INPUT FOR THIS TASK:
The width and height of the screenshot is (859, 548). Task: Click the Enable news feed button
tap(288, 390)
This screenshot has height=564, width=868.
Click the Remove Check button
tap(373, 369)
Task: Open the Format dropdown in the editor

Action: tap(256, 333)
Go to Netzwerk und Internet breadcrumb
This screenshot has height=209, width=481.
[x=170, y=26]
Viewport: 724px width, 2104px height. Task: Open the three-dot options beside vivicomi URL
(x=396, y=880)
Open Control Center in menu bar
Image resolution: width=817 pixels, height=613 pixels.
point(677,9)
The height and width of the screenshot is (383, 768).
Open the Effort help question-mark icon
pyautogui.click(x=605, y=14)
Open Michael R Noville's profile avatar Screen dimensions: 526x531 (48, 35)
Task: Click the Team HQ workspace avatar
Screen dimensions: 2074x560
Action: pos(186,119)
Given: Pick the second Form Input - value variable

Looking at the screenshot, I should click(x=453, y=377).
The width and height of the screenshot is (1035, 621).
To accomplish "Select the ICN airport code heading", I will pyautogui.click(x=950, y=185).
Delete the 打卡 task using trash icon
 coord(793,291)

WHAT YOU HAVE TO DO: Give back every entry, unchanged in any way.

WRITTEN REPLY:
The width and height of the screenshot is (859, 548). Task: Click the Enable news feed button
tap(288, 390)
This screenshot has height=564, width=868.
Click the Remove Check button
tap(373, 369)
Task: Open the Format dropdown in the editor

Action: tap(256, 333)
Go to Netzwerk und Internet breadcrumb
This screenshot has height=209, width=481.
[x=170, y=26]
Viewport: 724px width, 2104px height. Task: Open the three-dot options beside vivicomi URL
(x=396, y=880)
Open Control Center in menu bar
Image resolution: width=817 pixels, height=613 pixels.
point(677,9)
The height and width of the screenshot is (383, 768).
Open the Effort help question-mark icon
pyautogui.click(x=605, y=14)
Open Michael R Noville's profile avatar Screen dimensions: 526x531 (48, 35)
Task: Click the Team HQ workspace avatar
Screen dimensions: 2074x560
Action: pos(186,119)
Given: Pick the second Form Input - value variable

Looking at the screenshot, I should click(x=453, y=377).
The width and height of the screenshot is (1035, 621).
To accomplish "Select the ICN airport code heading", I will pyautogui.click(x=950, y=185).
Delete the 打卡 task using trash icon
 coord(793,291)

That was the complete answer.